[18] von Kittlitz, Reise nach dem russischen Amerika, &c. ii. 103 sq.

[19] Low, Sarawak, p. 266.

Among various peoples certain foods are forbidden to priests or magicians. The priests of the ancient Egyptians were not allowed to eat fish,[20] nor to meddle with the esculent or potable substances which were produced out of Egypt;[21] and, according to Plutarch, they so greatly disliked the nature of excrementitious things that they not only rejected most kinds of pulse, but also the flesh of sheep and swine, because it produced much superfluity of nutriment.[22] The lamas of Mongolia will touch no meat of goats, horses, or camels.[23] Among the Semang of the Malay Peninsula the medicine-men will not eat goat or buffalo flesh and but rarely that of fowl.[24] The dairymen of the Todas may drink milk from certain buffaloes only, and are altogether forbidden to eat chillies.[25] These and similar restraints laid upon priests or wizards are probably connected with the idea that holiness is a delicate quality which calls for special precautions.[26] Schomburgk states that the conjurers of the British Guiana Indians partake but seldom of the native hog, because they consider the eating of it injurious to the efficacy of their skill.[27] And the Ulád Bu ʿAzîz in Morocco believe that if a scribe or a saint eats wolf’s flesh the charms he writes will have no effect, and the saliva of the saint will lose its curative power.
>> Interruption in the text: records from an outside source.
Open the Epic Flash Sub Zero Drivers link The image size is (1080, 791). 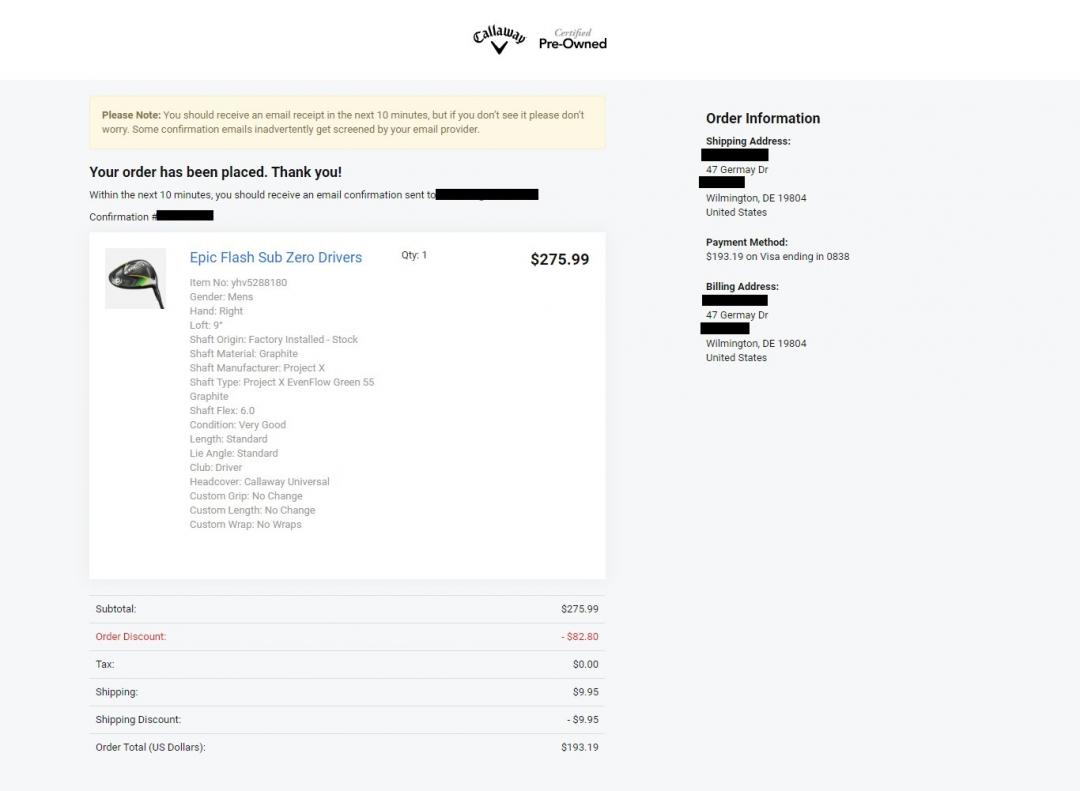pyautogui.click(x=276, y=258)
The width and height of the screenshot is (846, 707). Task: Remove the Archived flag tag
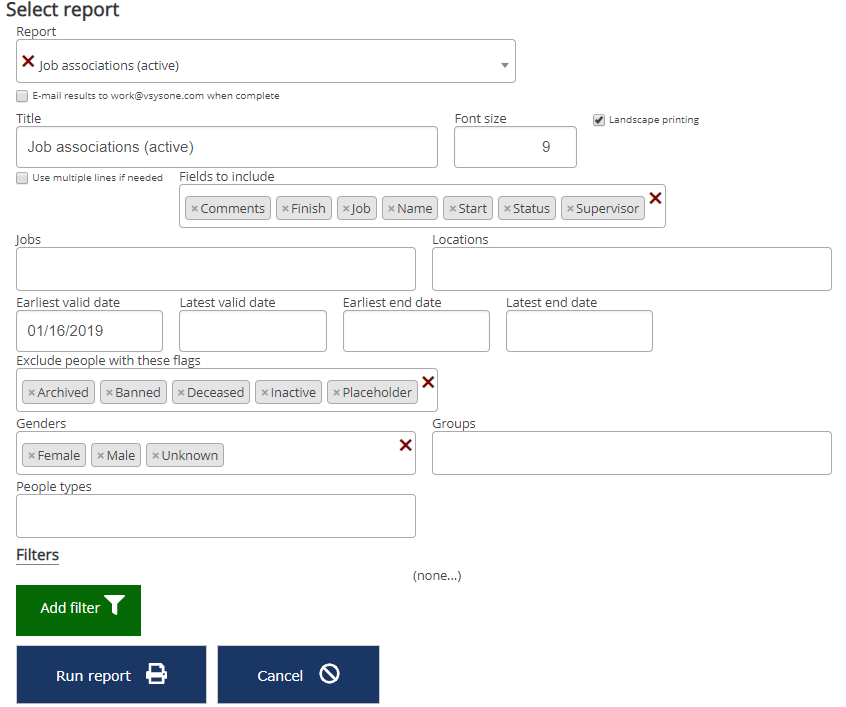[31, 393]
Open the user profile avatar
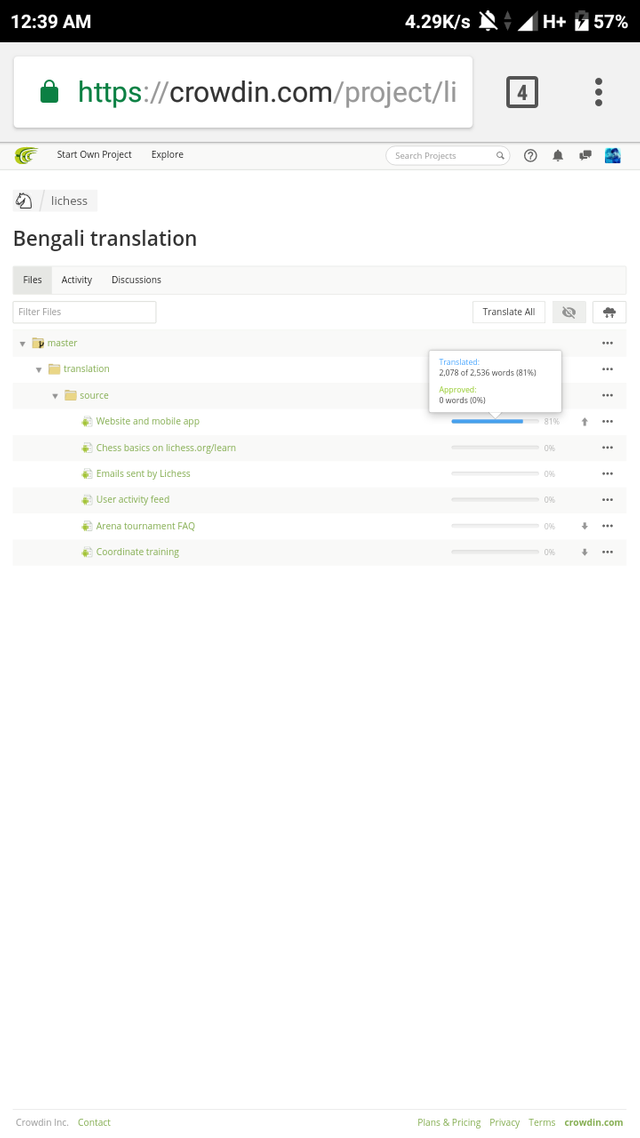The width and height of the screenshot is (640, 1138). (x=612, y=155)
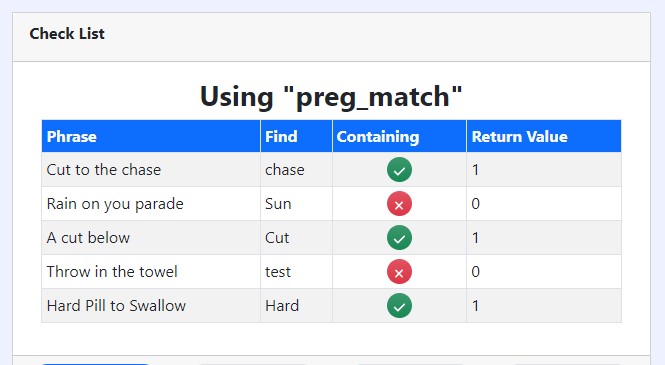This screenshot has height=365, width=665.
Task: Click the Check List card header
Action: [x=331, y=37]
[20] Herodotus, ii. 37. Plutarch, De Iside et Osiride, 7. Porphyry, De abstinentia ab esu animalium, iv. 7.

[21] Porphyry, op. cit. iv. 7.

[22] Plutarch, De Iside et Osiride, 5.

[23] Prejevalsky, Mongolia, i. 56.

[24] Skeat and Blagden, Pagan Races of the Malay Peninsula, ii. 226.

[25] Rivers, Todas, p. 102 sq. For some other instances see Landtman, Origin of Priesthood, p. 161 sq.

[26] Cf. Frazer, Golden Bough, i. 391.